Mitochondrial Inhibitor Atovaquone Increases Tumor Oxygenation and Inhibits Hypoxic Gene Expression in Patients with Non-Small Cell Lung Cancer.
Skwarski M., McGowan DR., Belcher E., Di Chiara F., Stavroulias D., McCole MG., Derham J., Chu K-Y., Teoh E., Chauhan J., O'Reilly D., Harris BHL., Macklin PS., Bull JA., Green M., Rodriguez-Berriguete G., Prevo R., Folkes LK., Campo L., Ferencz P., Croal P., Flight H., Qi C., Holmes J., O'Connor JPB., Gleeson F., McKenna WG., Harris AL., Bulte D., Buffa FM., Macpherson RE., Higgins GS.
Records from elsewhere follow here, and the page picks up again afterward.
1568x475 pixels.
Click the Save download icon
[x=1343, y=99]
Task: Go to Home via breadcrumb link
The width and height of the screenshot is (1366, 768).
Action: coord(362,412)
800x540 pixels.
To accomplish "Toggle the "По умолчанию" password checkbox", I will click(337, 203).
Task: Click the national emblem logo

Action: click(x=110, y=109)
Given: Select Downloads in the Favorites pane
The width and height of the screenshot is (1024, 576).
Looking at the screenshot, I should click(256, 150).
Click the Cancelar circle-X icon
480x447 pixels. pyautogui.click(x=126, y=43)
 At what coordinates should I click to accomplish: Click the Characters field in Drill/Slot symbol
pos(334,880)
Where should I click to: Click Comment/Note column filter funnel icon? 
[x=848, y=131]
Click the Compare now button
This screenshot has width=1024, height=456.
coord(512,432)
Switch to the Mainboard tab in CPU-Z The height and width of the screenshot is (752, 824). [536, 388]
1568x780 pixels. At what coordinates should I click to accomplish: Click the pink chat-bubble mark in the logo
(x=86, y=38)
PURPOSE: Tumor hypoxia fuels an aggressive tumor phenotype and confers resistance to anti-cancer treatments. We conducted a clinical trial to determine whether the antimalarial drug atovaquone, a known mitochondrial inhibitor, reduces hypoxia in non-small cell lung cancer (NSCLC). PATIENTS AND METHODS: Patients with NSCLC scheduled for surgery were recruited sequentially into two cohorts: Cohort 1 received oral atovaquone at the standard clinical dose 750 mg twice-daily whilst Cohort 2 did not. Primary imaging endpoint was change in tumor hypoxic volume (HV) measured by hypoxia PET-CT. Inter-cohort comparison of hypoxia gene expression signatures using RNAseq from resected tumors was performed. RESULTS: Thirty patients were evaluable for hypoxia PET-CT analysis, 15 per cohort. Median treatment duration was 12 days. Eleven (73.3%) atovaquone-treated patients had meaningful HV reduction with median change -28.0% (95% CI, -58.2 to -4.4). In contrast, median change in untreated patients was +15.5% (95% CI, -6.5 to 35.5). Linear regression estimated the expected mean HV was 55% (95% CI, 24% to 74%) lower in Cohort 1 compared to Cohort 2 (p=0.004), adjusting for cohort, tumor volume and baseline HV. A key pharmacodynamic endpoint was reduction in hypoxia regulated genes, which were significantly downregulated in atovaquone-treated tumors. Data from multiple additional measures of tumor hypoxia and perfusion are presented. No atovaquone-related adverse events were reported. CONCLUSIONS: This is the first clinical evidence that targeting tumor mitochondrial metabolism can reduce hypoxia and produce relevant anti-tumor effects at the mRNA level. Repurposing atovaquone for this purpose may improve treatment outcomes for NSCLC.